» Exercise task: Reproduce the lines word for word, from the first line through the line with "Looking at the", and leave the pictures out.

Text and item location entries
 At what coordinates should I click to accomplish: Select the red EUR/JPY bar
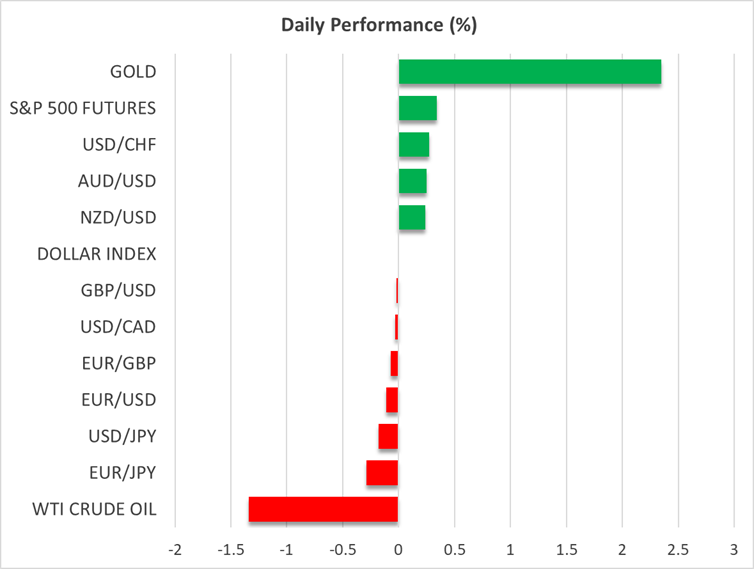(382, 473)
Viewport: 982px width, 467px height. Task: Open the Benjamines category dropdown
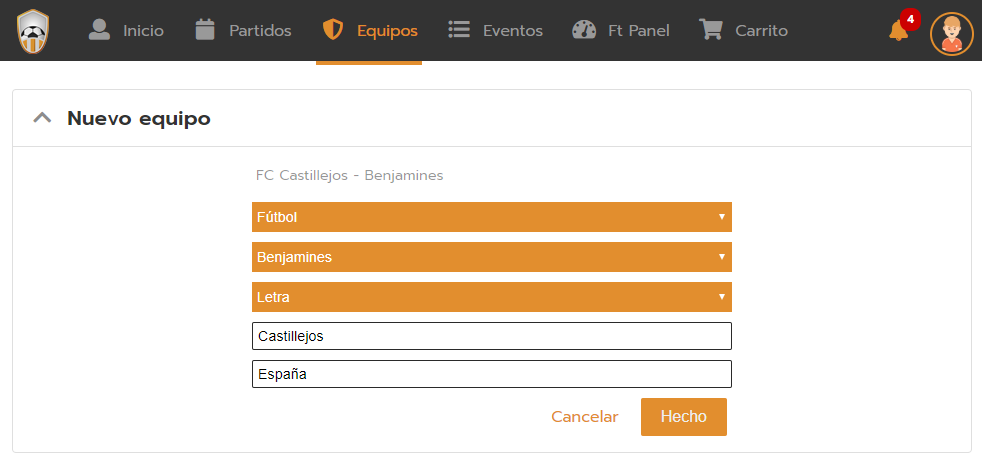[x=491, y=257]
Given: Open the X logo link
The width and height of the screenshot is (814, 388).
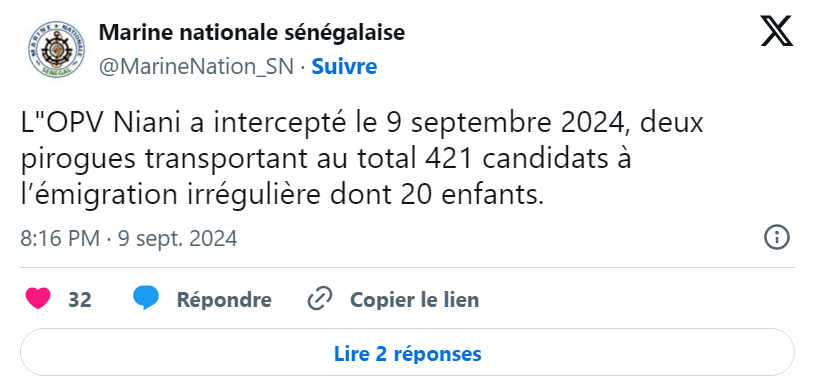Looking at the screenshot, I should tap(777, 31).
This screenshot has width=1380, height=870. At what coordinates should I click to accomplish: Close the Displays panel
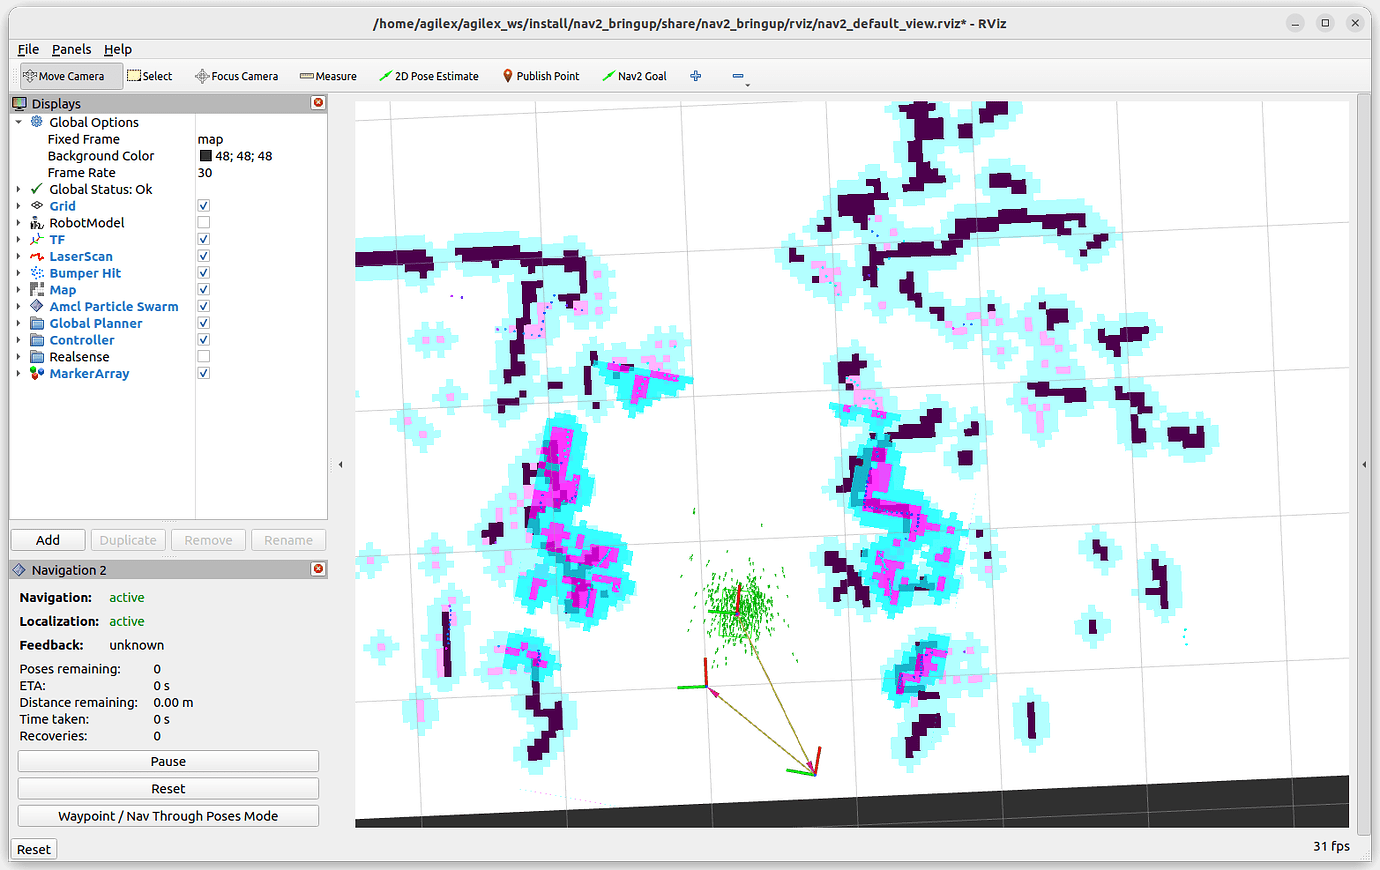click(x=318, y=102)
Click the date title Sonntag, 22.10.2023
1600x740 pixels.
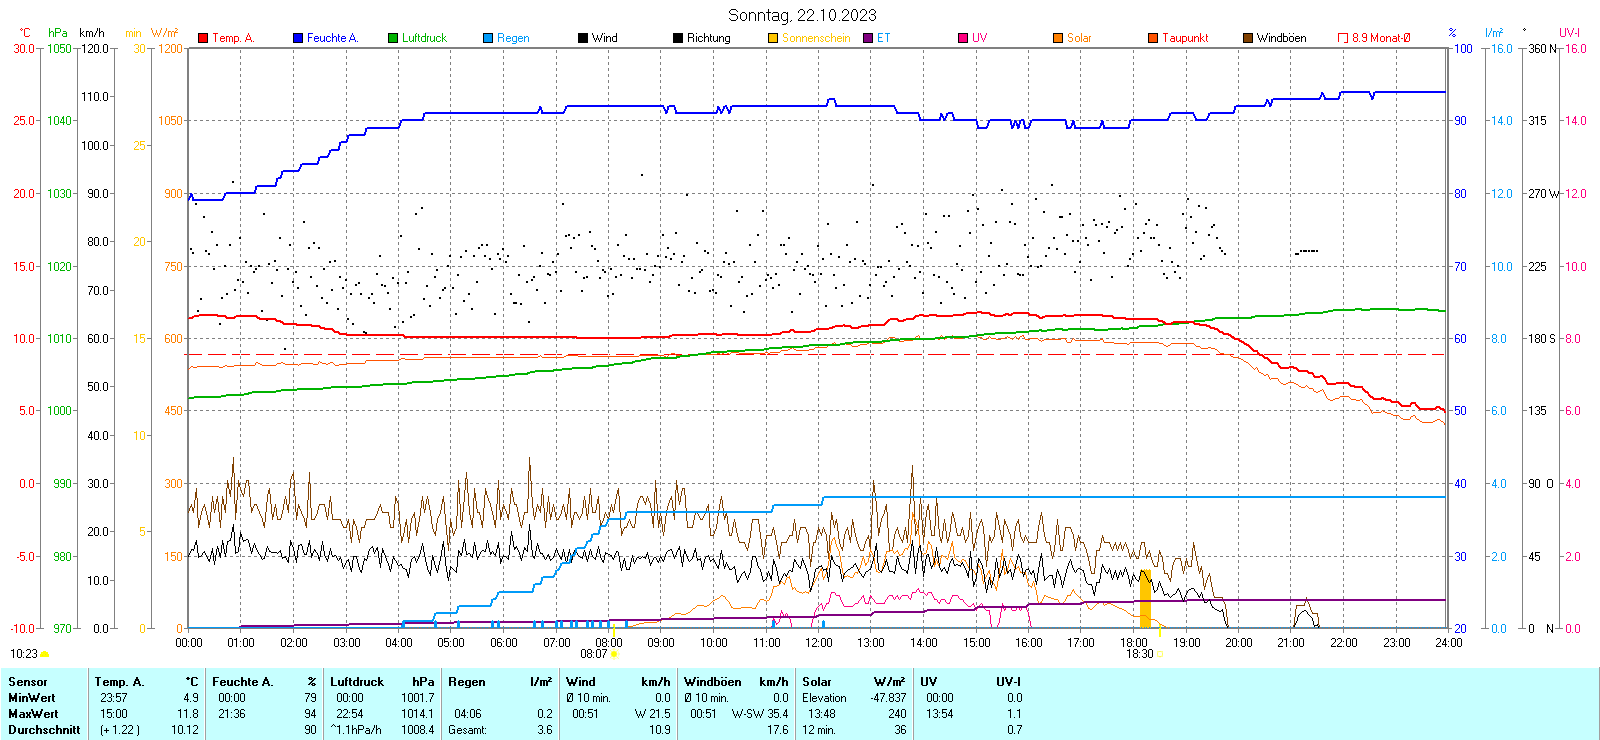tap(802, 15)
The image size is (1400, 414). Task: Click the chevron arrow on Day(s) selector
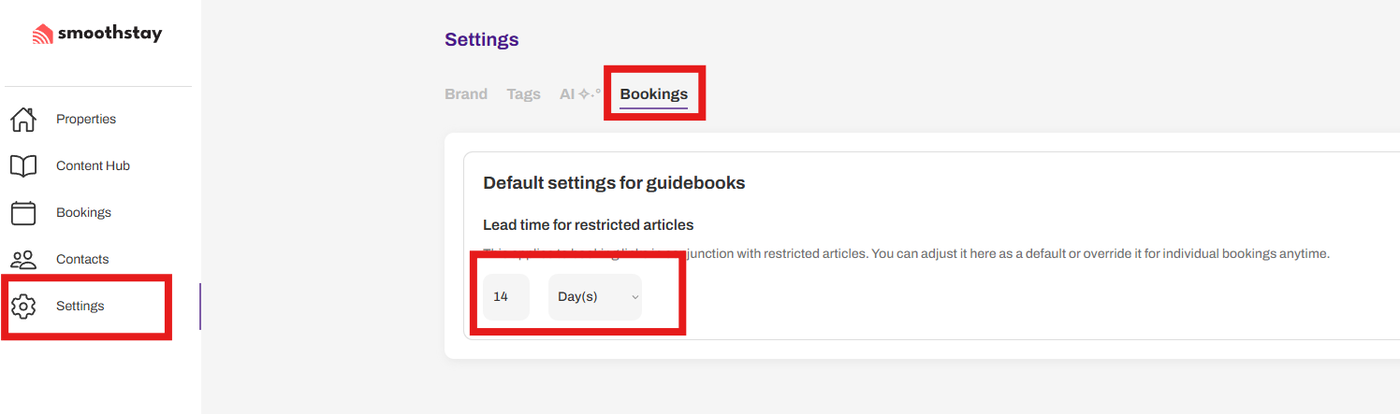click(634, 297)
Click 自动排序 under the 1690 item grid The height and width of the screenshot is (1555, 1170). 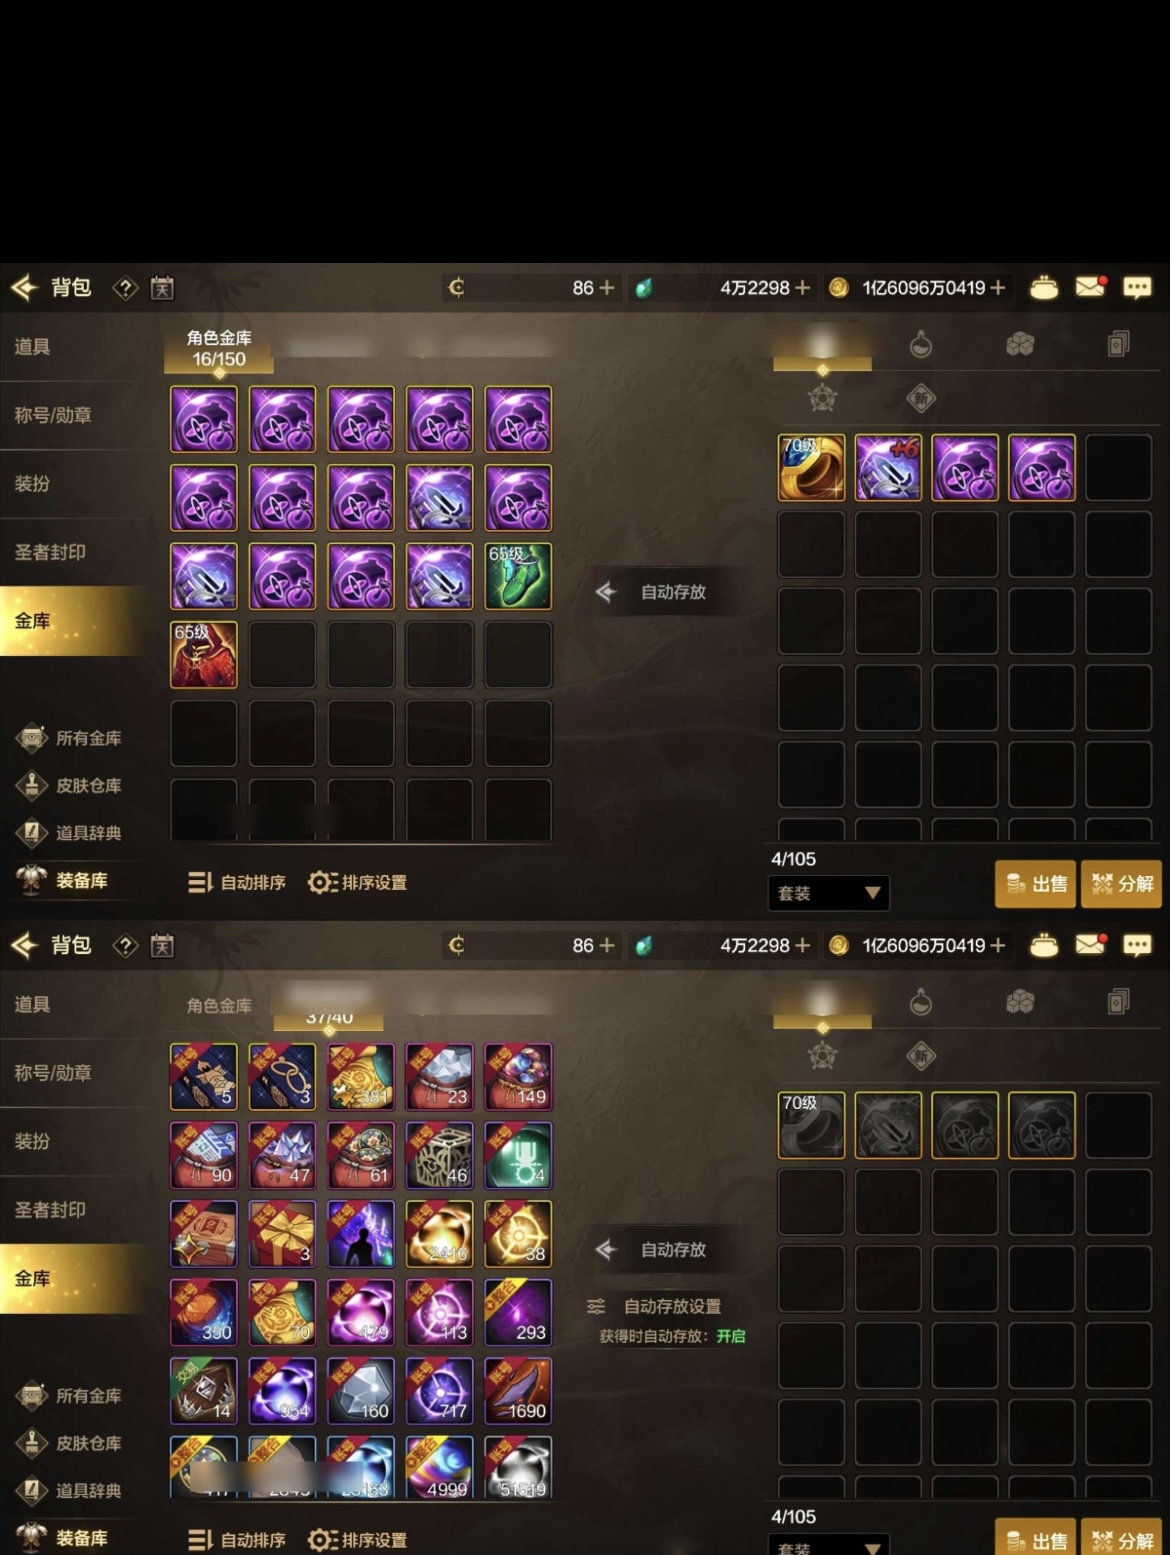pyautogui.click(x=237, y=1540)
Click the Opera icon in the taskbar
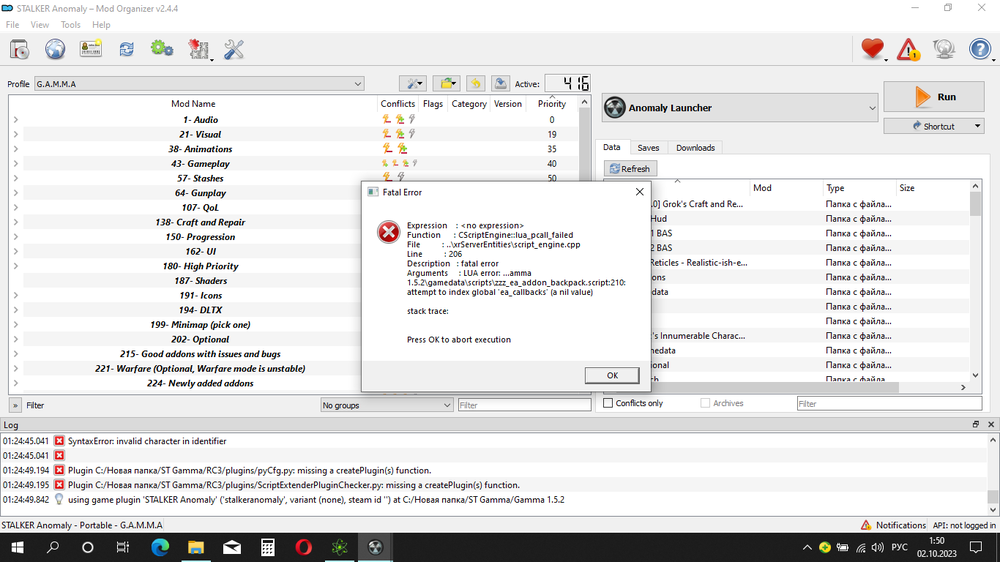The height and width of the screenshot is (562, 1000). (303, 548)
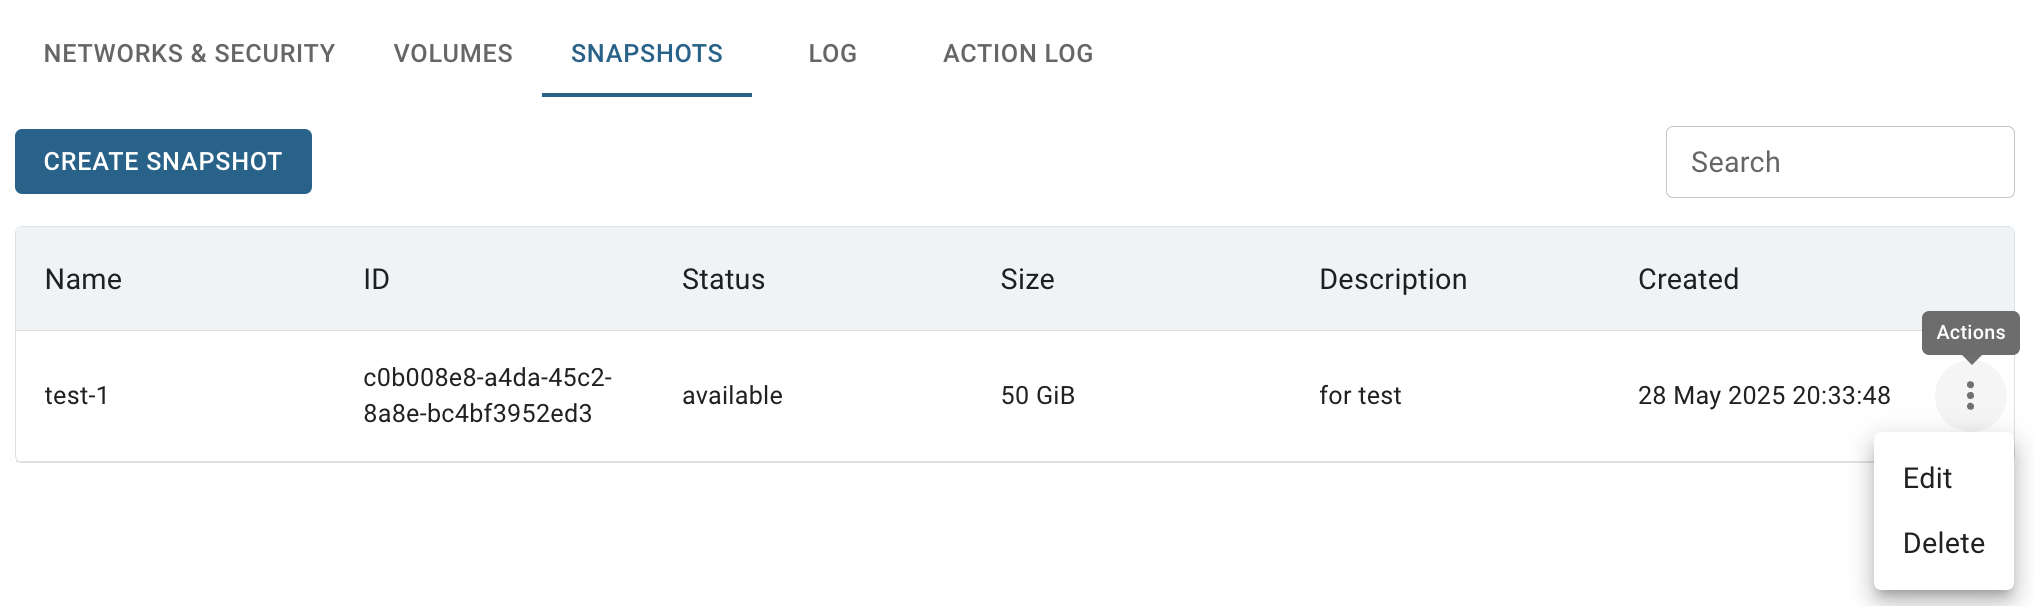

» Exercise result:
 At what coordinates should I click to accomplish: Select the red EUR/JPY bar
(382, 473)
Viewport: 982px width, 467px height. Task: Open the Benjamines category dropdown
[x=491, y=257]
Given: Open the X logo link
The width and height of the screenshot is (814, 388).
Looking at the screenshot, I should tap(777, 31).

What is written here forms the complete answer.